__WHAT TO PRODUCE__.
Every line with "computer" in it must be copied from the data.

(Records from a data collection)

──────────────────────────────

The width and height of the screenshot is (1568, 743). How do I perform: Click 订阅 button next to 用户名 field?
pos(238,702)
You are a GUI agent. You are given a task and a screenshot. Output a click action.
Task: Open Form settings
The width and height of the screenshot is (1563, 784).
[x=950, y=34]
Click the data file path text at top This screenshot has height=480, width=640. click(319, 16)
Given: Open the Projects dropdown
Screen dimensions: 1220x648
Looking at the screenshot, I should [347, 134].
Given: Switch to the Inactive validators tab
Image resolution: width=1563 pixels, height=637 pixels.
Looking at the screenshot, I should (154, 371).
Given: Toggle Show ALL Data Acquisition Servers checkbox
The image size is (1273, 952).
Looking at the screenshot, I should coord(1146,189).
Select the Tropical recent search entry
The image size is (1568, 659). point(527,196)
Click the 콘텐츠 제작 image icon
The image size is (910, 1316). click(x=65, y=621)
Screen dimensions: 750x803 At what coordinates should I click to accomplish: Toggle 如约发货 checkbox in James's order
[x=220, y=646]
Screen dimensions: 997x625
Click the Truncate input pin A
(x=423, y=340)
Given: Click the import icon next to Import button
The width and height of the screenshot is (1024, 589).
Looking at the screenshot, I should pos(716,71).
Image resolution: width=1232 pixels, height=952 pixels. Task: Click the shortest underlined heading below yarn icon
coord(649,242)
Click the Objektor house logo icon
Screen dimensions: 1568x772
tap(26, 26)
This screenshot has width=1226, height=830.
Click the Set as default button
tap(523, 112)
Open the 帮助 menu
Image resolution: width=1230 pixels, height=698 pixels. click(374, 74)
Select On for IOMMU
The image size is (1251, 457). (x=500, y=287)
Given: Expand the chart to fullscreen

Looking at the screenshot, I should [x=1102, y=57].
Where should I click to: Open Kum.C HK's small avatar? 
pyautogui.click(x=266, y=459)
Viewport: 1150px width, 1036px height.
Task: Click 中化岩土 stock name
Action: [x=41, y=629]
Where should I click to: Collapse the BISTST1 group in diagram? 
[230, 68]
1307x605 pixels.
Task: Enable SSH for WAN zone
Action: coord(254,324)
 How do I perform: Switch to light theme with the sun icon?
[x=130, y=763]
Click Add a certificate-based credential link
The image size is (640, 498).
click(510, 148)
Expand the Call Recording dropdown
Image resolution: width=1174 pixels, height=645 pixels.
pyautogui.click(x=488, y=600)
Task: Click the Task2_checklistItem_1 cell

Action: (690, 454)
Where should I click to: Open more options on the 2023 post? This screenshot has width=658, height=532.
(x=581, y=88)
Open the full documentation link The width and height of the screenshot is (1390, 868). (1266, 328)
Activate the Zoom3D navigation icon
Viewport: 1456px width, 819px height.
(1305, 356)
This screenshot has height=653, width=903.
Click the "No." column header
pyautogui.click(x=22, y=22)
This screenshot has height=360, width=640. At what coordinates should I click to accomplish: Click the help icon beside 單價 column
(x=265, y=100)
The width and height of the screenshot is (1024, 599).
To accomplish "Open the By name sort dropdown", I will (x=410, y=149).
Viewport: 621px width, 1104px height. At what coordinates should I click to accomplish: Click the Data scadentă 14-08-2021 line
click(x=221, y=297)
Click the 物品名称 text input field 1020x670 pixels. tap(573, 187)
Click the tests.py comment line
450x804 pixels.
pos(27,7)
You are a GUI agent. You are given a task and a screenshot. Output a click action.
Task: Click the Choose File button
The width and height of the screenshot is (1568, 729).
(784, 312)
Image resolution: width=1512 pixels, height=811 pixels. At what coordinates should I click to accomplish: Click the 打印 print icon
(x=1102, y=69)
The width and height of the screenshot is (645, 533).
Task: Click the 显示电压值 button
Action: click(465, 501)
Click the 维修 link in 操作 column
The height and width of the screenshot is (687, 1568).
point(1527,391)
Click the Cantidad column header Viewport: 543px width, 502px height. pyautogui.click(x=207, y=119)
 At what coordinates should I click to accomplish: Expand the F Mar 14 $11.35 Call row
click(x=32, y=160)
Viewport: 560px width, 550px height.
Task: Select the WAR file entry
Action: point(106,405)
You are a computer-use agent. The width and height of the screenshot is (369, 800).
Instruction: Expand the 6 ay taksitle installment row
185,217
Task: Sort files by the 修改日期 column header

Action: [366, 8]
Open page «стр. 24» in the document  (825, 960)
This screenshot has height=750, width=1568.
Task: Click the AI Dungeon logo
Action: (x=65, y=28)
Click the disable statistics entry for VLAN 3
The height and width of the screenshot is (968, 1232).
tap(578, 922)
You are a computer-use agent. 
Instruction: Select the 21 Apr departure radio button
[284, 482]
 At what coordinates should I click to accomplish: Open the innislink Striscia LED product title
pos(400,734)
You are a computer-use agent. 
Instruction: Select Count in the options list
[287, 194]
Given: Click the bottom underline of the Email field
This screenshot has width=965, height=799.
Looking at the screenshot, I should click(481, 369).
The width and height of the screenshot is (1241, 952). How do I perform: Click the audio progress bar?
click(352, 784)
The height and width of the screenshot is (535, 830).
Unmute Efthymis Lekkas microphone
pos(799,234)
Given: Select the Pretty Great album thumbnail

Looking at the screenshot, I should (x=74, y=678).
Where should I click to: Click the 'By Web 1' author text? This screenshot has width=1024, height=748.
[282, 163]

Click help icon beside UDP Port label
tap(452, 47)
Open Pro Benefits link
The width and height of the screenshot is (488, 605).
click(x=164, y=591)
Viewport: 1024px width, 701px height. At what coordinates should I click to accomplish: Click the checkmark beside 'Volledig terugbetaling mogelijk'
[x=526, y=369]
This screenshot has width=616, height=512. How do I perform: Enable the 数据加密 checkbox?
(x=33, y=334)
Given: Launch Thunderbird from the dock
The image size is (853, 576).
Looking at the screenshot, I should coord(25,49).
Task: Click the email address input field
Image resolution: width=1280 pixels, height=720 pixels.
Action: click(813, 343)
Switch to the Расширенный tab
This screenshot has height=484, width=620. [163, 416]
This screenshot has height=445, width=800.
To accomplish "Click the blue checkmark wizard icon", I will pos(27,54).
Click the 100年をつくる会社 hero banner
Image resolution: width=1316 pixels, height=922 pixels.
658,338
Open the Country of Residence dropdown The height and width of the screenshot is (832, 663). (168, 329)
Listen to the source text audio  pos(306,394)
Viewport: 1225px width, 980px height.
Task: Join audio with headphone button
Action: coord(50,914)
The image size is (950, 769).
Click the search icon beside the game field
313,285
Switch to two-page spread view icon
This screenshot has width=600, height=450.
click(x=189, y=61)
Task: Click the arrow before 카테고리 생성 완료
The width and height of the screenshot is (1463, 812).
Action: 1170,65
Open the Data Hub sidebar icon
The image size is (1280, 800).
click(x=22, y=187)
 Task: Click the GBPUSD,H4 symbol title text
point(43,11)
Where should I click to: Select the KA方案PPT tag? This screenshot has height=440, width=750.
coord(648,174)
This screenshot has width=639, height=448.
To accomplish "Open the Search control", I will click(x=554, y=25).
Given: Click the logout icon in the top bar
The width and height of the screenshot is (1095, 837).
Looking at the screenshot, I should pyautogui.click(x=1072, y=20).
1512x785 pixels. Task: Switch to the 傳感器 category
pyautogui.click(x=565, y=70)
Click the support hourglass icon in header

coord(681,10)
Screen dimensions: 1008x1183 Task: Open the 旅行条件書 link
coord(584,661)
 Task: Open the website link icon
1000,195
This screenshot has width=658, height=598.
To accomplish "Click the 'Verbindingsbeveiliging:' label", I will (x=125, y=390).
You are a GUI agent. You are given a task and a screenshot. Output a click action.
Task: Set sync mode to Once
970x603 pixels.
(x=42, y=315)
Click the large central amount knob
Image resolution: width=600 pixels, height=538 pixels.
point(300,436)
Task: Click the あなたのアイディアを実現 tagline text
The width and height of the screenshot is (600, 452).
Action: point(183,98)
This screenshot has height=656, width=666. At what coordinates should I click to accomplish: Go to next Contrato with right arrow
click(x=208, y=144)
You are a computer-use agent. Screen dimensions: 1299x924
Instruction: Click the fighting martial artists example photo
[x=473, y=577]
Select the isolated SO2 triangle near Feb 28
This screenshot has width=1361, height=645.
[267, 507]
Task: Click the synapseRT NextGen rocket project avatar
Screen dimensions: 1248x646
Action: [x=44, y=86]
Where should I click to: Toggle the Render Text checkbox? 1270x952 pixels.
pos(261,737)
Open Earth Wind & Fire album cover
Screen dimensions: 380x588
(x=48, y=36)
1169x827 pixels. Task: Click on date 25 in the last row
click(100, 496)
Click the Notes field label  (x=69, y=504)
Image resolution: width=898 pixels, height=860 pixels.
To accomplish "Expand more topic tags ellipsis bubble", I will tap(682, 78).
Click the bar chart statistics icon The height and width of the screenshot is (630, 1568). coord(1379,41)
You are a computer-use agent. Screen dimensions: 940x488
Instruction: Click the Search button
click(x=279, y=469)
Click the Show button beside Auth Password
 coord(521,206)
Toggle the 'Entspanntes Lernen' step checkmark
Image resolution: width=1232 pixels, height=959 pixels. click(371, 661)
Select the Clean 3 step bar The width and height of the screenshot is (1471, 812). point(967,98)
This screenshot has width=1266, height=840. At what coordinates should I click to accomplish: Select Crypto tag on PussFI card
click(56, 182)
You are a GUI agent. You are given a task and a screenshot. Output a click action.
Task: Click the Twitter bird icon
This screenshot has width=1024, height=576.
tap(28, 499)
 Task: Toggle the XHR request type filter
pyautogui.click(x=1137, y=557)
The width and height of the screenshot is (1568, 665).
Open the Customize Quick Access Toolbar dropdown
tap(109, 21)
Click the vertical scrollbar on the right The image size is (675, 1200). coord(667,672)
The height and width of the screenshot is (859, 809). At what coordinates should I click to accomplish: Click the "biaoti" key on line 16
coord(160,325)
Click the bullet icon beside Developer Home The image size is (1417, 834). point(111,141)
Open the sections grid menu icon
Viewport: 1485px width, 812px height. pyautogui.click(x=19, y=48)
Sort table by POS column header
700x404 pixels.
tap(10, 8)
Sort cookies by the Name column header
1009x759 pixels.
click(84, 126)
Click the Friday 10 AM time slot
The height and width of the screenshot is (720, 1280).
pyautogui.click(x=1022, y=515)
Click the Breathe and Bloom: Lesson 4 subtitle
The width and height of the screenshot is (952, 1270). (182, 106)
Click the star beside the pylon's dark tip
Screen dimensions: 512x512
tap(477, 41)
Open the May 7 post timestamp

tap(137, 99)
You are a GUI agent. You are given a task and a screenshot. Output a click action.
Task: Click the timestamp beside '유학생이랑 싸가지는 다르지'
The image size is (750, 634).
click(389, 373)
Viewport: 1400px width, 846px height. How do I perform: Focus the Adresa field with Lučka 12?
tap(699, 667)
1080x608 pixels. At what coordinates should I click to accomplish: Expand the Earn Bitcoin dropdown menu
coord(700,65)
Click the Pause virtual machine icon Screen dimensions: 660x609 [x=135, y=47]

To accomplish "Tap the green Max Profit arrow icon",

──────────────────────────────

__YOUR SOLUTION__.
You are a computer-use agent. The width and height of the screenshot is (369, 800).
You are a computer-use agent. 
You are a computer-use agent. 
You are a computer-use agent. Screen dimensions: 1299x924
You are a computer-use agent. Screen dimensions: 940x488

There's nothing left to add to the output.